**Work request:** Find every line in the records that holds the string "will". Copy each one.

**Given entries:**
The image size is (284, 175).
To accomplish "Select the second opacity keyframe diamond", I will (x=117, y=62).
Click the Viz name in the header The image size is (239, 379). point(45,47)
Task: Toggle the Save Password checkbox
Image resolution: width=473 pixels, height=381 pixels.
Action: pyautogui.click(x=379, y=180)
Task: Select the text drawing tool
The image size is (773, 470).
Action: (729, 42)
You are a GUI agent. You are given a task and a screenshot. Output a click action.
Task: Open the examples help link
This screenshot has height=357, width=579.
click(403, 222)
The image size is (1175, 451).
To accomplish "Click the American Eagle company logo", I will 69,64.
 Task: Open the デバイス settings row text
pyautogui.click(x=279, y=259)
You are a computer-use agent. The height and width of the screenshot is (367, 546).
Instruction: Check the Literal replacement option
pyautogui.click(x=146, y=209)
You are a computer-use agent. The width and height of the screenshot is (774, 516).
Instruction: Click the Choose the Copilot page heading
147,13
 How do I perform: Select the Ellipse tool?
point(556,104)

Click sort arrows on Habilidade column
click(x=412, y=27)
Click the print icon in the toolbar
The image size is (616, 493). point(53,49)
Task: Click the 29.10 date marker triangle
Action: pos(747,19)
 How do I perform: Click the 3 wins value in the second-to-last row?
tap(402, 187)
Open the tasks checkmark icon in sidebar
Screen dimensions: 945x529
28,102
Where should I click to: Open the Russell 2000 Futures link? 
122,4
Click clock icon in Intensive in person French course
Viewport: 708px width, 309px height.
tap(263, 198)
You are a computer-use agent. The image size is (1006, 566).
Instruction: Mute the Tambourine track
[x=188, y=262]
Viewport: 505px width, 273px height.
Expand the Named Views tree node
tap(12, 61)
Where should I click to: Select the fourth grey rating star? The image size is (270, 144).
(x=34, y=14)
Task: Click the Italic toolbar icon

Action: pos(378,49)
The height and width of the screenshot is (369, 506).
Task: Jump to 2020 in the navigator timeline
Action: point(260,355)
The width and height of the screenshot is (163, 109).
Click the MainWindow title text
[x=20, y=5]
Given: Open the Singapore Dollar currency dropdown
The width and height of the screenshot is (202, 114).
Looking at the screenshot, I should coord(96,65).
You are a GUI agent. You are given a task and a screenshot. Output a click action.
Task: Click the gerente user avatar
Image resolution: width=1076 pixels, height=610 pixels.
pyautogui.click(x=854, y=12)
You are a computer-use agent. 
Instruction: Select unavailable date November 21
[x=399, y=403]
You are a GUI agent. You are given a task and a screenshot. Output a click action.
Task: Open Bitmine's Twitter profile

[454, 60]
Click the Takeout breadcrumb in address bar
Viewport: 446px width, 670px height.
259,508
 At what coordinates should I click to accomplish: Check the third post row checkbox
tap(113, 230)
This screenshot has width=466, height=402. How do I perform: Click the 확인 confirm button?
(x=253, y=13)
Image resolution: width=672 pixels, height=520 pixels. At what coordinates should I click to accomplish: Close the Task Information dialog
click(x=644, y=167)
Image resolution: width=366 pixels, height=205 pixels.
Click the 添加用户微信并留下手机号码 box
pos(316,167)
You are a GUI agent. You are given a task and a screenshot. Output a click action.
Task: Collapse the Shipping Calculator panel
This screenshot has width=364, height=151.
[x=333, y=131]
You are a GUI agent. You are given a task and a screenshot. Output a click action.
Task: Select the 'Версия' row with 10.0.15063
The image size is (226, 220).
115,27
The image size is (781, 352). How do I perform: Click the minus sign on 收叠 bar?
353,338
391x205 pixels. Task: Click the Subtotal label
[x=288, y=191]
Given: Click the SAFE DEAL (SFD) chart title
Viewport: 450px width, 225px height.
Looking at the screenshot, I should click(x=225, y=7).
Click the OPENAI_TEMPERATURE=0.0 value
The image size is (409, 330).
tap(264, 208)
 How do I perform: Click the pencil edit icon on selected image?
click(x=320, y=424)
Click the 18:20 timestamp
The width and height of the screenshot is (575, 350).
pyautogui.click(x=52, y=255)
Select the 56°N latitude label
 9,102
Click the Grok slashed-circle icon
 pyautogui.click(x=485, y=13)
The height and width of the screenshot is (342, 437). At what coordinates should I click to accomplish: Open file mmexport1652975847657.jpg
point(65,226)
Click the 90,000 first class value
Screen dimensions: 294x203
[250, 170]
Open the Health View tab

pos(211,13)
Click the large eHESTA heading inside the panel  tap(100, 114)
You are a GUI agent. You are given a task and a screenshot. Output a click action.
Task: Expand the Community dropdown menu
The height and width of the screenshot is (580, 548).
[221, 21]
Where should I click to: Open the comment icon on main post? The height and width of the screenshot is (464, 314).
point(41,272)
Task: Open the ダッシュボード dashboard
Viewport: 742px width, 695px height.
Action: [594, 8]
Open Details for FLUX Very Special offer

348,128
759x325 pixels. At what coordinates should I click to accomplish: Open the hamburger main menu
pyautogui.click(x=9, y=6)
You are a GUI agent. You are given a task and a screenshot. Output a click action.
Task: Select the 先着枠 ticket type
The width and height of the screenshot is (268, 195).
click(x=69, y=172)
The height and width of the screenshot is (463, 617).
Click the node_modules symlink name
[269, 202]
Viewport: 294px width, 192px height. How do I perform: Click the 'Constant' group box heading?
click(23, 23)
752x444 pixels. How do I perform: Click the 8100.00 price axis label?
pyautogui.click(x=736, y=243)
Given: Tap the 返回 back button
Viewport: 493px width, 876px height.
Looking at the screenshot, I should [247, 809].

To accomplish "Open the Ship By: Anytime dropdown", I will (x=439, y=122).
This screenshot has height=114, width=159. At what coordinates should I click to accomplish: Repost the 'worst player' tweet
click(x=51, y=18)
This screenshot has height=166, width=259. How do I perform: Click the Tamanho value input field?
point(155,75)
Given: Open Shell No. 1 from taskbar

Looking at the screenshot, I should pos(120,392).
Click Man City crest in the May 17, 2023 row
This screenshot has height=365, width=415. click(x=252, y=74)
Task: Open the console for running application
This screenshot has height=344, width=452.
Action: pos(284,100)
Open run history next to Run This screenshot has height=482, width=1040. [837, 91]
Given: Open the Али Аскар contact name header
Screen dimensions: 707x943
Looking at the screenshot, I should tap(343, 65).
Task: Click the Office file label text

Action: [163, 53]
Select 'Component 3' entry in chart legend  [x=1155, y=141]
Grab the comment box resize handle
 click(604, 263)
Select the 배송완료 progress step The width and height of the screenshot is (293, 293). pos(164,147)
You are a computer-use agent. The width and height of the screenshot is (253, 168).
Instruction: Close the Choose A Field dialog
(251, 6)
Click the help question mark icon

**Task response:**
To accomplish "Select the second opacity keyframe diamond", I will (x=117, y=62).
To accomplish "Click the American Eagle company logo", I will 69,64.
To accomplish "Open the Ship By: Anytime dropdown", I will (x=439, y=122).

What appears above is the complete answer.